I can't tell you how many times I have a student read a "nature" poem or essay and they can't connect--they have no shared language, no genuine context. It's been beaten out of them. Their idea--our idea--of nature is a farm pond, corn fields, trees in a park, or just opening the door. It's not more than a human-made backdrop. When we go outside to write they seem genuinely uncomfortable. I think most of us do. But once they begin to let go the floodgates open--human thought and emotion intertwine with whatever nature is available at the moment and good writing blossoms. We have nature deficit disorder.
If the lawn in front of the power plant at UNL was 200 square feet of sweet-smelling prairie forbs alive with songbirds and butterflies, I think that would rub off on passing students--something would stick and switch in them the whole day; all of their perceptions, their whole approach to life would subtly change for the better. They'd be more creative and open. They'd feel more alive, connected, and like they belong. I can tell you, that sense of belonging is what's most at stake (especially for freshman), and why we so often resort to direct and indirect violence. Without genuine experience with nature we are lost.
7 comments:
I think you're correct - environment influences the local culture. I see it as an LA, and I see why some places are turned onto their place and how they interact, compared to other places.
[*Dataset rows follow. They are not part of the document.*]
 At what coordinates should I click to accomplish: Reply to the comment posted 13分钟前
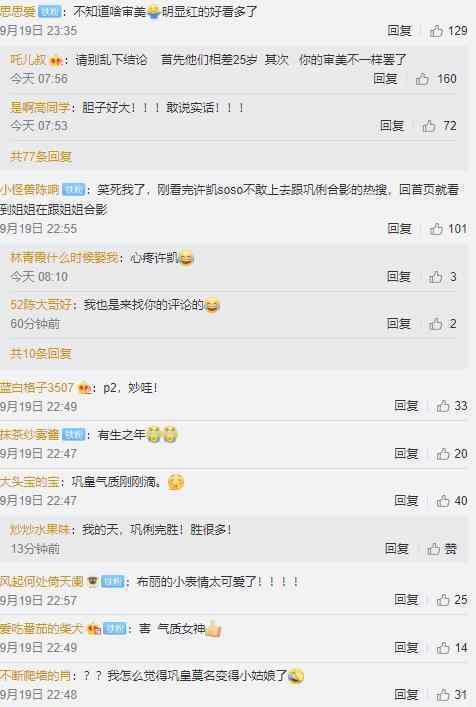coord(397,549)
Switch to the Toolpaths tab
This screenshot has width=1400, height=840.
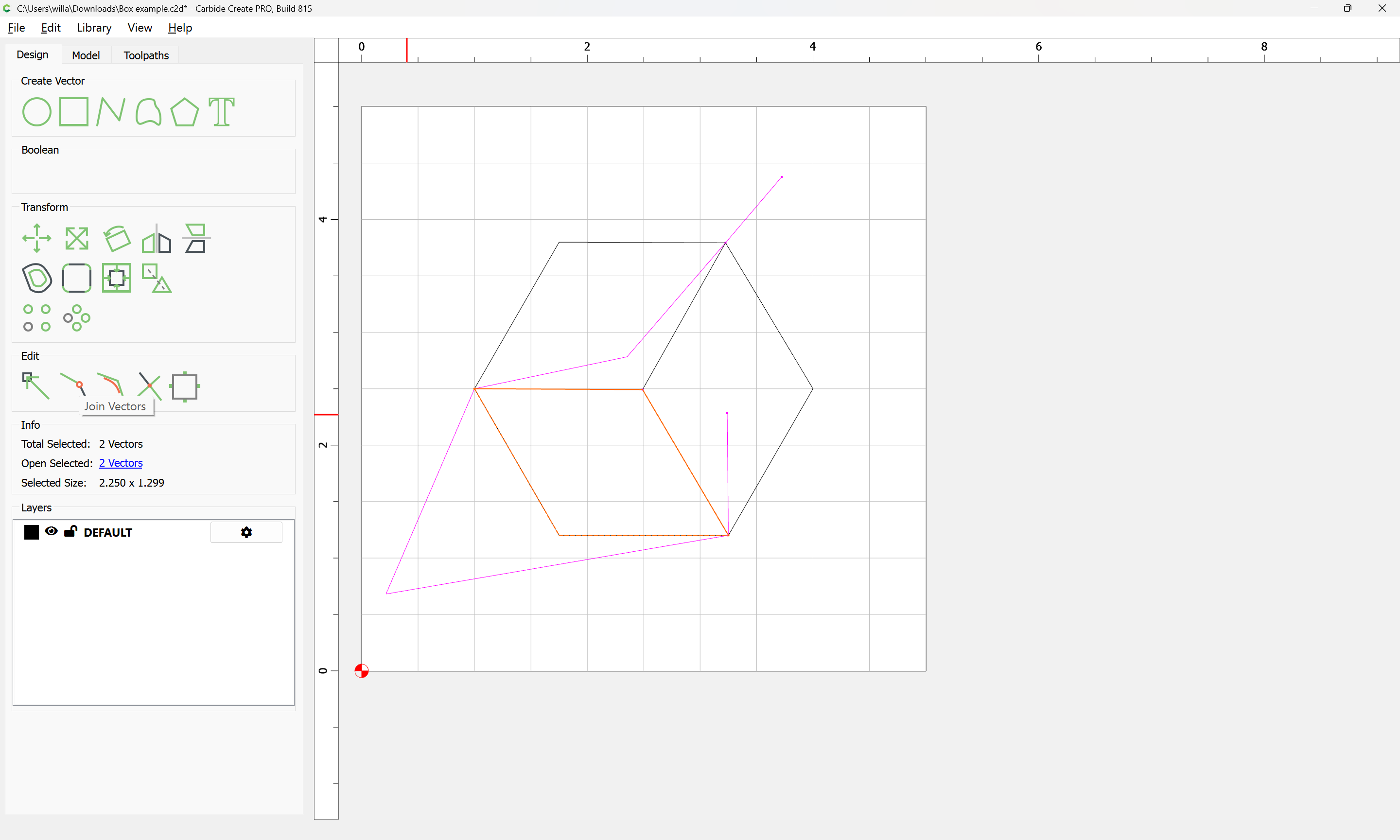[x=146, y=55]
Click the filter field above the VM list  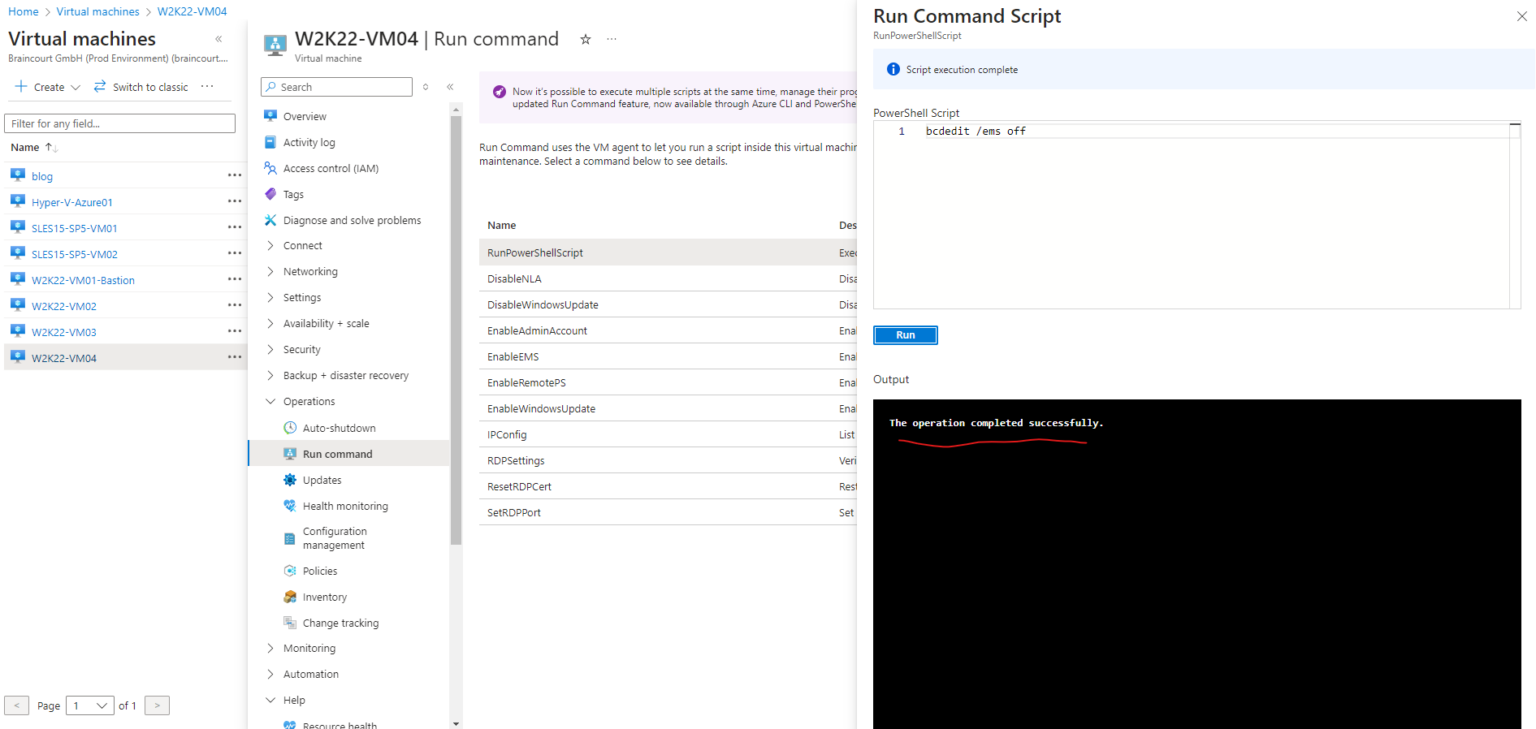point(120,122)
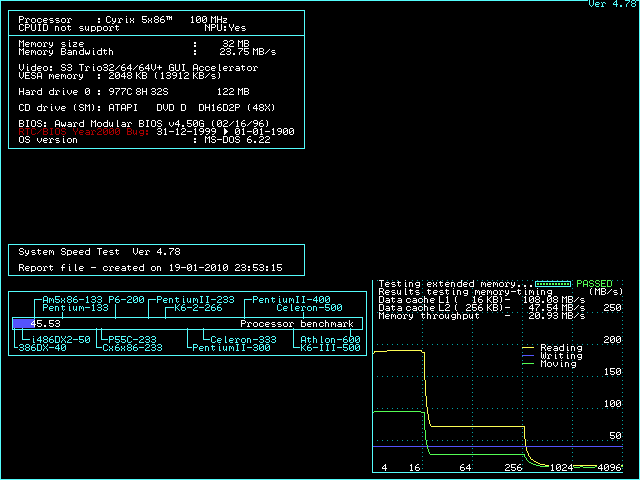Click the Data cache L2 result line

tap(482, 308)

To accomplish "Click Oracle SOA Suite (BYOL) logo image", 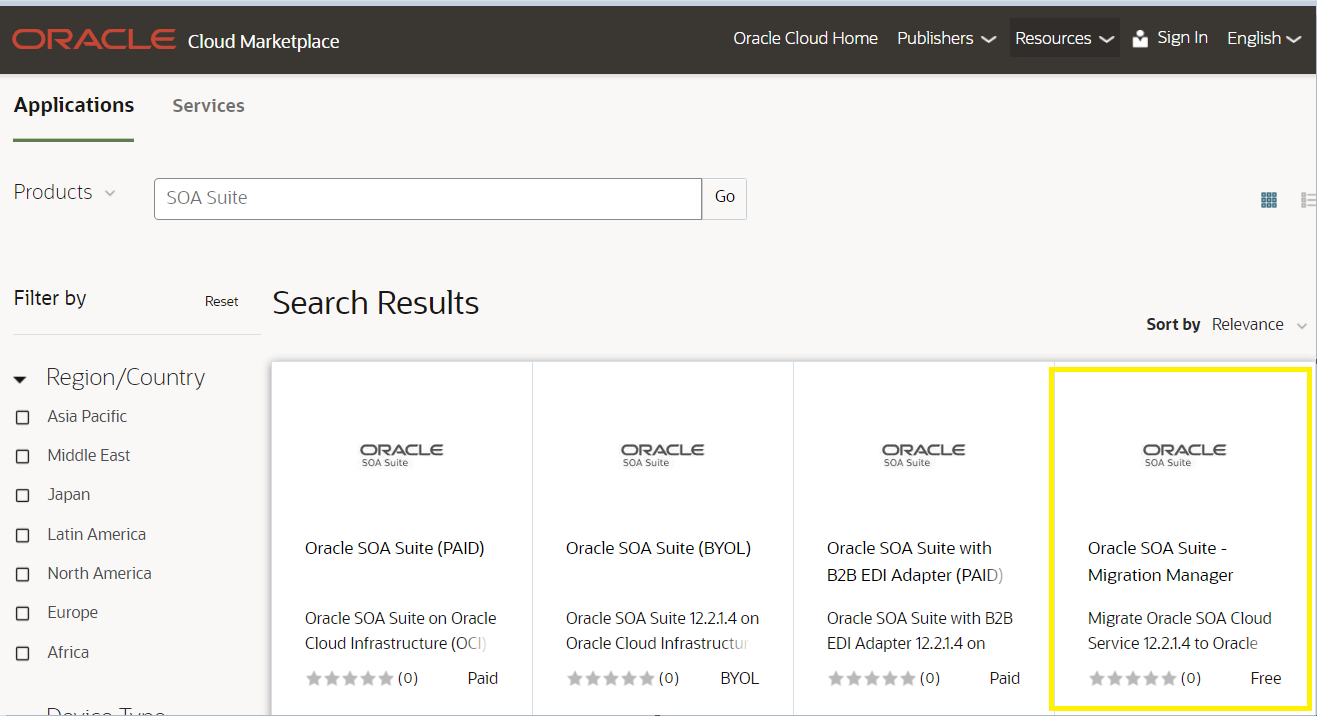I will pos(662,455).
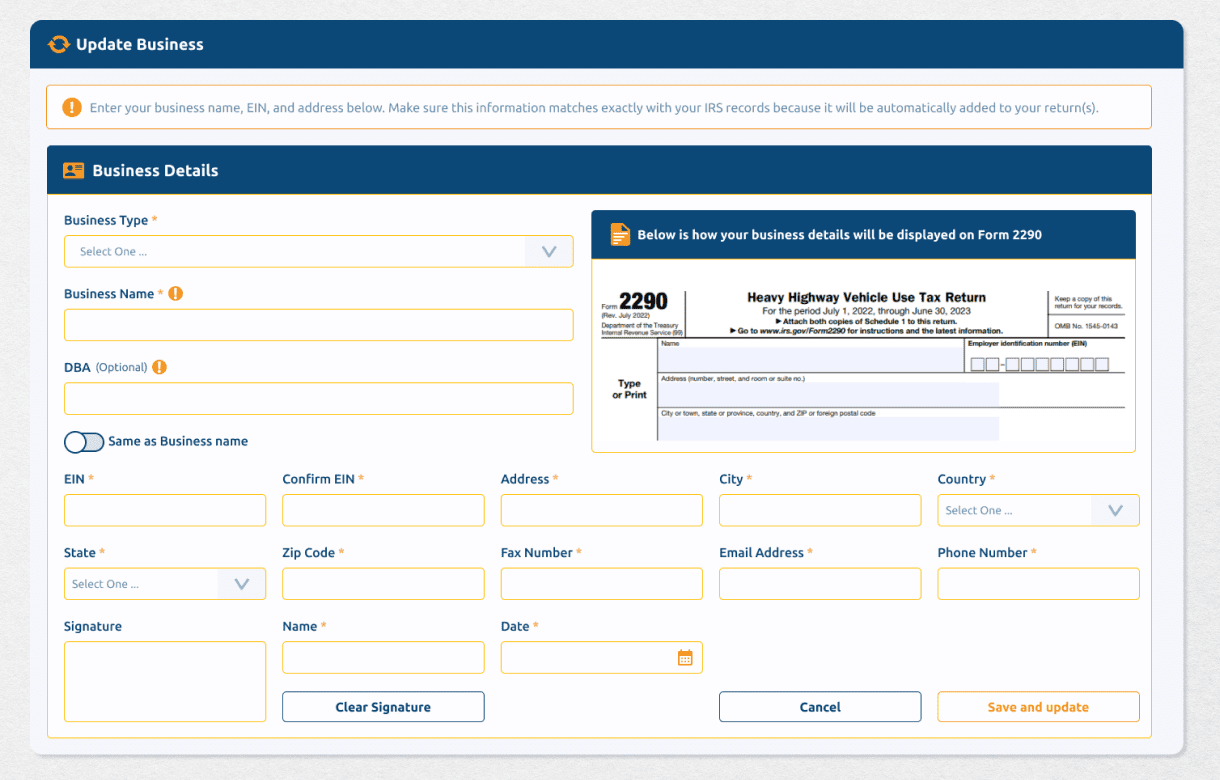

Of course, good design is as crucial in this, as is getting the real powers on-board - the maintenance people. The latter will have to be addressed much more in all our landscapes.
I think Michael Pollen said something like "Lawns are the totalitarians of the natural world."
Good points, of course. Good design though? Can we improve on prairie, on a 40lb bag of seed? I suppose we need to trick viewers, don't we--ease them from the detrimental way our landscapes are designed to a more sustainable one. But I'm terribly impatient. Give me a rototiller and let me get 'er done.
Anon--Who was that whose dad wrote a swear word in the lawn with his lawnmower, so under pressure he was to keep it mowed? Was that Pollan or Lacy?
Having just completed a Master Naturalist Course, your post struck a few chords. I have learned how to see the world with natural eyes but mostly I have seen how the world we see helps the real world within me unfold and connect with others.
I particularly like how this post draws attention to the little things that we can do to make the world more environmental friendly.
Maintenance wouldn't complain if the space were used as Rain Garden.
We definitely need to rethink our landscaping designs and how they impact our lives on so many different levels.
I think many have "plant blindness" largely because they see so much of this easy, complacent kind of "landscaping." Lay some sod. End of problem. Something as simply as letting the weeds grow would be more interesting. Such landscapes are a kind of death of thought, creativity, opportunity.
Well said, LCS. "unfold and connect with others." And this space is such a little thing, but so big, too. I just don't understand how we insist on denying who we are and where we are ecologically / ecosystem wise.
James, a small prairie planting can be easy. It IS easy. I know it is. I agree, death of thought and creativity--the antithesis to a place of learning. Which is why ALL school from k-college should be awash in gardens.